Last Thursday, the Department of Art hold a panel discussion formed by seven panelists where they discussed the campus’ art treasure collections that the department hold.
As Sacramento State students and faculty walk through the campus they are surrounded by art.
As they walk through the library or the union, they can see art: pictures, sculptures and paintings; just to mention a few. Without knowing, they are being expose to history-through art pieces.
Through time there have been different types of events that have shaped who we are as human being and what we have accomplished. History is here to remind us where we were and were we are now, but our history would be hard to understand if there were not any physical or visual illustration that show us how life was.
Art, is the key element in human history that actually prove human evolution. It is also what manifest the human process in history. From tablet stones to painting, poems and music, art is what gives our society a sense of history and heritage to hold on to.
Inventiveness, Knowledge, imagination and creativity are just a few of the elements that represent us as society and are well manifested in art.
Few people realize the historic and valuable context that surrounds them here on campus. Even fewer realize all the hard work done by the Department of Art to preserve the art while providing the multicultural environment that all students and faculty enjoy here at the campus.
Through the leadership of Elaine O’Brien, manager of the art department collection, the panelists, each with overseeing one of six different art collections: The University Library Archive and Special Collections, Tsakopoulos Hellenic Collection, University Union, School of the Arts, and The departments of Anthropology Art, talked about their individual treasures and issues that each collection faces.
Each of the panelist agree that the purpose of each art pieces in their collection is to be used as teaching tools for students to be engage in learning the material and do researchon individuals artists.
Over all, the essence of what each collection wants, is to provide and make art accessible as well as foster more awareness to the public in general; through events, lectures and exhibitions.
“One of our goal is to ensure that the art works are visible to the public on campus but also visible to the public online,” said University Union Gallery Studio Manager Rebecca Voorhees. Many of the collection are thinking or are setting websites to show their art pieces online.
In some collections the creation of a web site can open an eye to the public to some of the art pieces that are not available due to their historic valuable context.
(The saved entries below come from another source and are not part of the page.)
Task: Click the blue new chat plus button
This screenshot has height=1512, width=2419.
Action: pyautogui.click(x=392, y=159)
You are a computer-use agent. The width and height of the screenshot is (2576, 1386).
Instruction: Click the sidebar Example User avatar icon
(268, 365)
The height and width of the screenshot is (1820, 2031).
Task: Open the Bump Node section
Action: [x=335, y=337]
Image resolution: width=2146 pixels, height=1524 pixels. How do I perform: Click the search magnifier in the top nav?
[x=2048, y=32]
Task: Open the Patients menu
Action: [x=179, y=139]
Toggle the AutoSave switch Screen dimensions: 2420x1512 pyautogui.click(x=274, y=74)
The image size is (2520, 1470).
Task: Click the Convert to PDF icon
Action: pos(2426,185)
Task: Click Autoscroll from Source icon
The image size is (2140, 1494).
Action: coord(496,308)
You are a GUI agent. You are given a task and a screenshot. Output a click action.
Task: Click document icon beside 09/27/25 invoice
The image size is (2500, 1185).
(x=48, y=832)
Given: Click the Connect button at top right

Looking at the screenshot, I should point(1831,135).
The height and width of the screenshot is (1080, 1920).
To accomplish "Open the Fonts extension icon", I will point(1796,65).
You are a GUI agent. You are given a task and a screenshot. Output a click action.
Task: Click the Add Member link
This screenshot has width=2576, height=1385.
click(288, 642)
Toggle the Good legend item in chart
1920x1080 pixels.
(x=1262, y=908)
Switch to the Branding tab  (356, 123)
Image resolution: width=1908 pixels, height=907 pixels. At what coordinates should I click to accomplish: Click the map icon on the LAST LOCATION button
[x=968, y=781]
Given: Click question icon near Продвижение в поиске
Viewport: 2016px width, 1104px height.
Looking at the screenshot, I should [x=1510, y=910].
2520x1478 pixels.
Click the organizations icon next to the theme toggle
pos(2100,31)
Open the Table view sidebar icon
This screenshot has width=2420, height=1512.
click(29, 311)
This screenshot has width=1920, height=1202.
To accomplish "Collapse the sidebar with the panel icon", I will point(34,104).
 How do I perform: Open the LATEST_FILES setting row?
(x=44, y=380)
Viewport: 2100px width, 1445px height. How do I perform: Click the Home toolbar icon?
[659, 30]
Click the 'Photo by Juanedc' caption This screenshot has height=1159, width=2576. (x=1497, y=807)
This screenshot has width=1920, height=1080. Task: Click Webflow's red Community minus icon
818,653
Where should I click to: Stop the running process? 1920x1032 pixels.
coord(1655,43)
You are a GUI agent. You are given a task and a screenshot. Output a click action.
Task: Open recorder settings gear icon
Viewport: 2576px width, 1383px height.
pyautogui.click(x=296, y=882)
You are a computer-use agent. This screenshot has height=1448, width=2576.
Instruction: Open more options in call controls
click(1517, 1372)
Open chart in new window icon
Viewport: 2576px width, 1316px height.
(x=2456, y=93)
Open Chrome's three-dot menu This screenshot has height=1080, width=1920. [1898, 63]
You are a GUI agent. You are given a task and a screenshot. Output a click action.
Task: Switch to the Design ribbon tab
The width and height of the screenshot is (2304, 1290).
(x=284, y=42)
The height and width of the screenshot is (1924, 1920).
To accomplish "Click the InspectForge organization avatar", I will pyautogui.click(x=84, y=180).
An example are the documents, manuscripts and photographs of the abrogation that the Special Collection and University Archives holds of the imprisonment suffered by the Japanese Americans during World War II.
Sheila O’Neill, Emerita Librarian and former head of the Department of Special Collection and University Archives, illustrated that some archives held under her collection are valuable because they record the historical cultural and environmental movements.
The collection holds “Some images that reflect the past and the present and conciseness of those communities about their past and their present,” said O’Neill.
As many of the panelists pointed out, one of the reason why some art, such as the Tsakopoulos Hellenic Collection and the Japanese American Archival collection are not always open to the public is because of security issues.
George Paganelis, Curator of the Tsakopoulos Hellenic Collection, explained that the department avoids placing original art on display at the third floor of the campus library because it is not considered a secured space.
The University Library Gallery tries to place pieces that they collect in public spaces around the campus, but since there is not much security or spaces, the library is not accepting new art donations
“We are no longer going to accept gifts, because we do not have a way to take care of it, we do not have a way to storage it, and we do not have a budget to back them up,” said Phil Hitchcock, Director of the University Library Gallery.
Many great art collections have been turned down in the past three weeks, because the department can no longer take care of new art pieces.
“I do not think you can be responsible to accept gifts, if you cannot accept them in the proper environment,” said Hitchcock.
Space and security is the big issue that most of the collections faced, as a result most collections cannot expose their art pieces all the time to the public.
The campus has hundreds of art pieces that decorate the campus to show its diversity, but there are thousands of art pieces hidden that hide the endured, creativity and diversity that is human history,
Without a safe and specific place to display art pieces from all the collections, the department feels that students and the community are missing the experience to view historical context that define their heritages as a community.